Age discrimination is one of the fastest-growing categories of Employment Tribunal claim. In the last full year for which figures are available, there were 6800 claims, as against only 5200 the previous year and 3800 in 2008-9. The number of claims now easily beats that under, for instance, race discrimination.
These numbers are almost certainly set to rise as a result of a Supreme Court judgment about compulsory retirement this week.
When the government announced last year that compulsory retirement was to end, Philip Booth saw this as ‘another nail in the coffin of freedom of contract’. He was right to do this, as it was just one more way in which employers’ flexibility in the use of labour was to be diminished. While it is right, and probably necessary, for many of us to work longer, the government should not be laying down rules in this way. The difficulties of removing older workers who can no longer meet the requirements of a particular job are considerable, and if some employers choose - not all would do so - to set a retirement date, that ought to be their prerogative.
The Supreme Court has thrown all this up in the air again by ruling, in the case of Kent solicitor Leslie Seldon, that employers can still set a retirement date.
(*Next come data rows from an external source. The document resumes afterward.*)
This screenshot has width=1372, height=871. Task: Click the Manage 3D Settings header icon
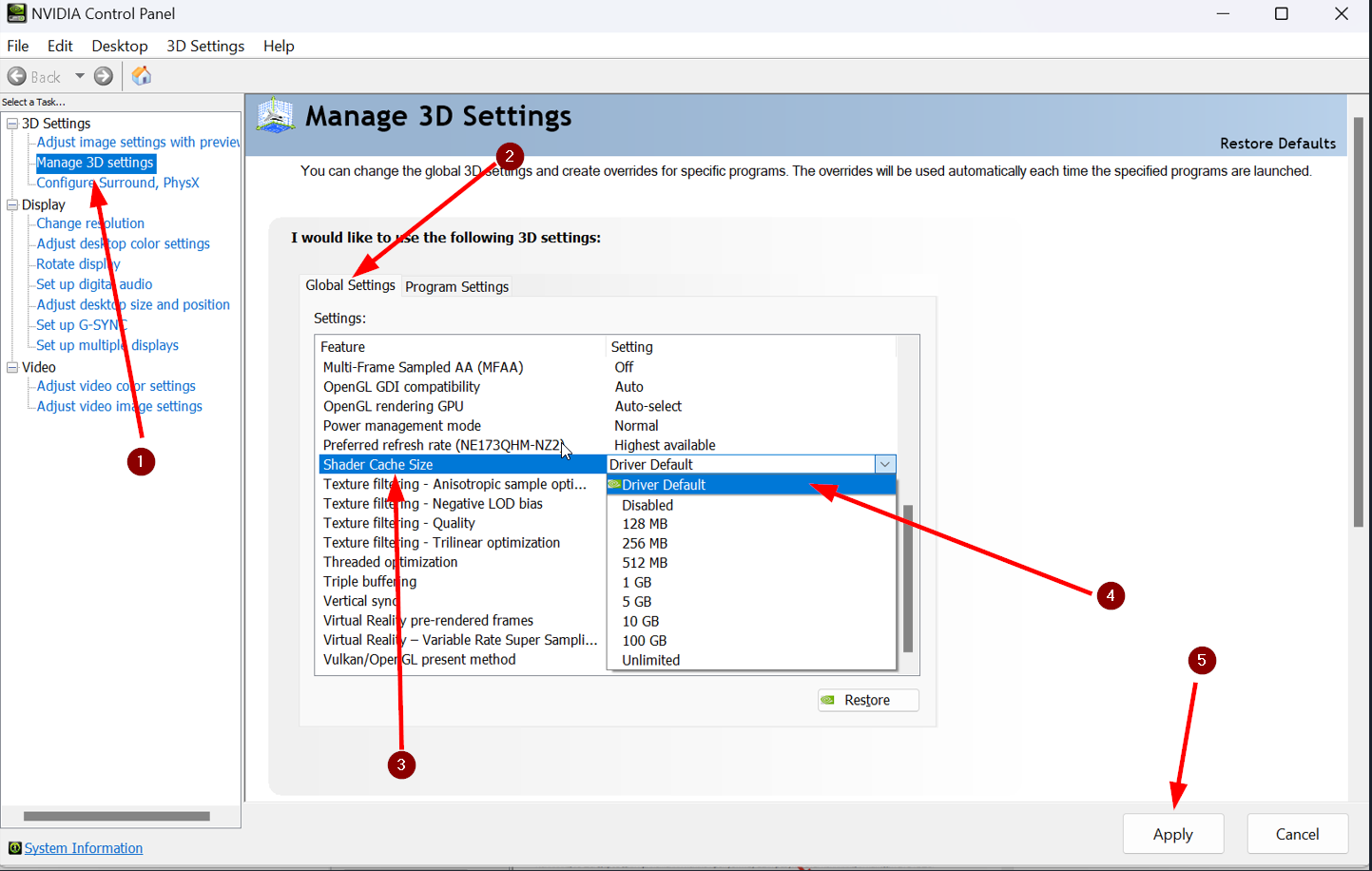click(x=276, y=116)
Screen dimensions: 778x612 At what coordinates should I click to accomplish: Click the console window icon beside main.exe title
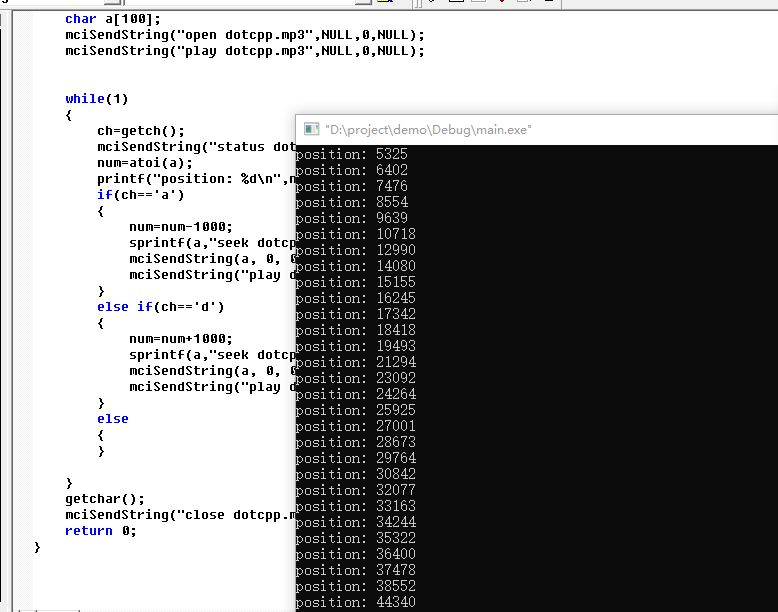click(311, 129)
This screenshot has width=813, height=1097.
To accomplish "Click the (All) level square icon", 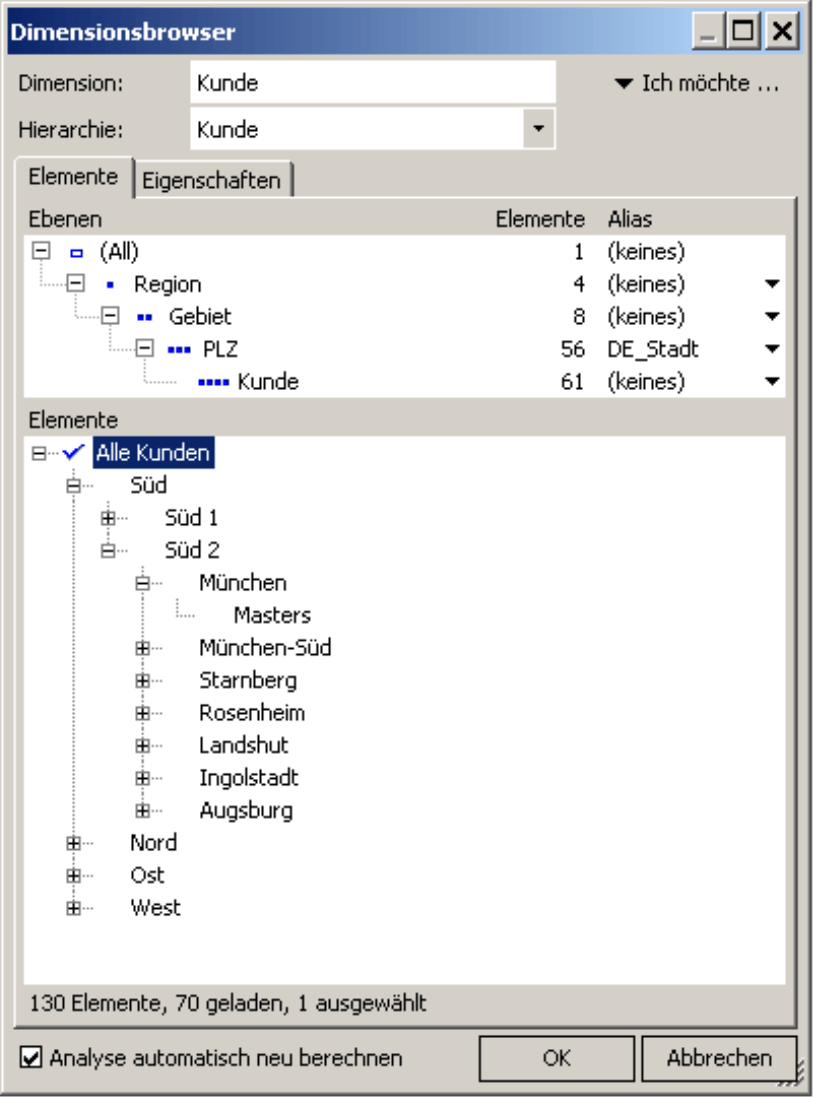I will click(x=76, y=253).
Oddly, though, they declined to say whether the partnership involved, Clarkson, Wright and Jakes, had an appropriate retirement policy. They left this up to an employment tribunal to decide.
The Supreme Court judges, led by Lady Hale, argue that lawful reasons for compulsory retirement include opening up younger people’s prospects for advancement, planning the future of a business by arranging succession dates, and restricting the need for sacking older workers for incompetence. In general, businesses will have to be able to show a ‘public interest’ in their compulsory retirement policy.
This judgment, while welcome in some ways, is likely to open yet another can of worms. Employers may see this as a green light for reintroducing retirement dates. But anybody made to retire against their will in this way is bound to appeal by claiming that the ‘public interest’ does not apply in their particular case.
A government spokesman limply says that ‘this decision confirms that businesses can justify a compulsory retirement age based on legitimate aims’. But this is no use to a business in a situation where it has to take a gamble that ever-quirky tribunals will see it their way and there are no upper limits on compensation for age discrimination claims.
Once again, we see that poorly-drafted employment laws and creative judicial interpretations are adding to business uncertainty. And this is on the watch of a government which claims it will reduce the burdens on employers.